Asked by CNBC's Becky Quick Tuesday whether it could be a good thing for struggling Greece to leave the 19-country single currency union, Buffett said, "it could be a good idea (in) several ways if everybody learns that the rules mean something."
"If it turns out that the Greeks leave, that may not be a bad thing for the euro," he added.
The chairman and chief executive of multinational holding company Berkshire Hathaway said that it was not "ordained" that the euro had to have "exactly the same members it has today" but it did need adequate management, he believed.
"But it is ordained that over time the countries in the euro zone have to have somewhat compatible labor laws, fiscal deficits, general management of their economy that don't result in outliers that really aren't playing the game the way the rules are supposed to be and we may find out very soon about Greece," he said.
Buffett's comments come as relations between Greece and its euro zone neighbors and creditors become increasingly strained and its reforms remain firmly on paper.
On Monday, Greece's latest package of proposed reforms was rejected by lenders as more of a list of ideas than concrete reform plans. As such, a last tranche of bailout aid remains unlocked.
Greece's bailout program was extended by four months in February but it has yet to present a credible list of reforms that have been accepted by those overseeing its bailout - the European commission, European Central Bank and International Monetary Fund. In the meantime, it is haemorrhaging its reserves and could run out of cash by April 20.

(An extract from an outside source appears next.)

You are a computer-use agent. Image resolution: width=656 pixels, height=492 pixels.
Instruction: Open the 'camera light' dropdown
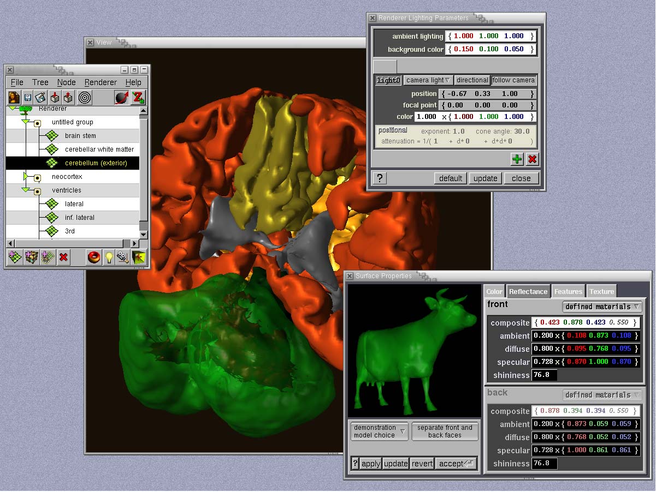[428, 80]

Greece remains confident that it will strike a deal with its creditors, it would seem, despite the rejections of its reform plans. On Tuesday, the Greek Economy Minister Giorgos Stathakis said he expected an agreement with Greece's creditors on reforms to be reached next week, Reuters reported.
The current impasse over the reform plans has only heaped on concerns that Greece's future in the euro zone is uncertain and that whether the single currency area can survive if there is a "Grexit". Relations between Athens and Berlin have become increasingly strained with the latter refusing to allow Greece more aid, or a debt haircut.
For one, Buffett told CNBC he had always been skeptical as to the efficacy of the single currency union, saying the euro had "structural problems right from the moment it was put in." However, he did stress that he did not have a bet on where the euro zone crisis is likely to head, saying, "I don't have a dime on it."
"The euro is not dead and it may never be dead but it does have to work in greater harmonization of financial matters in its constituent countries," he said. " It can't live with people going in dramatically different directions. The Germans are not going to fund the Greeks forever."
Petros Doukas, former deputy finance minister of Greece, told CNBC Wednesday that the country needed to introduce an aggressive reform package immediately.
"We need to reform the economy, we need much more pro-market legislation-and the government is not moving in that direction," he told CNBC on Wednesday.
"The government is trying to convince Europe that by collecting more taxes the problem will be solved. But it won't be solved and we need to get a much more aggressive reform package to Europe and we're not doing that."
He added however that Europeans needed to be more patient with Greece, despite the "snail's pace" of reforms, as the country would "get there in the end."